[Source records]
* Begin *
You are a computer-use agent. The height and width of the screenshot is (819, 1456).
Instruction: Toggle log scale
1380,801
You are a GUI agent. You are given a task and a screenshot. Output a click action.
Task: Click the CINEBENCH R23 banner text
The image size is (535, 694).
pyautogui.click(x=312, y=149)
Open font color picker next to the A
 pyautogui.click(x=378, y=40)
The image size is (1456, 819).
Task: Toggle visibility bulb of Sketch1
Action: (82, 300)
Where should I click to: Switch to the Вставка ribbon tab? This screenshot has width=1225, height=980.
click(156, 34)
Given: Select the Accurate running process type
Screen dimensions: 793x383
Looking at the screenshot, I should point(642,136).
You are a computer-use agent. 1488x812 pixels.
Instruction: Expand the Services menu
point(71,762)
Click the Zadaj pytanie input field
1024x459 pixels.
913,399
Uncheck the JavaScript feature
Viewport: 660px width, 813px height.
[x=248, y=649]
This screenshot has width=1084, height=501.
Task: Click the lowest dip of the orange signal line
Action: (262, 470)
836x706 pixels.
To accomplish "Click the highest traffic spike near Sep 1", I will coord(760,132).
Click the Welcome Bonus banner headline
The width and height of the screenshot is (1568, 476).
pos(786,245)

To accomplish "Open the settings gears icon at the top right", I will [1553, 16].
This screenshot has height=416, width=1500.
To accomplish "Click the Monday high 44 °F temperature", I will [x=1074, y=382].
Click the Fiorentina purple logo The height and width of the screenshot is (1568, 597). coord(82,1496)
* End *
• [Given task] Repeat everything from the line containing "This screenshot has height=416, width=1500." down to the end of the data, swapping "purple" for "violet" and leaving all else unchanged.

• [Task answer]
This screenshot has height=416, width=1500.
To accomplish "Click the Monday high 44 °F temperature", I will [x=1074, y=382].
Click the Fiorentina violet logo The height and width of the screenshot is (1568, 597). coord(82,1496)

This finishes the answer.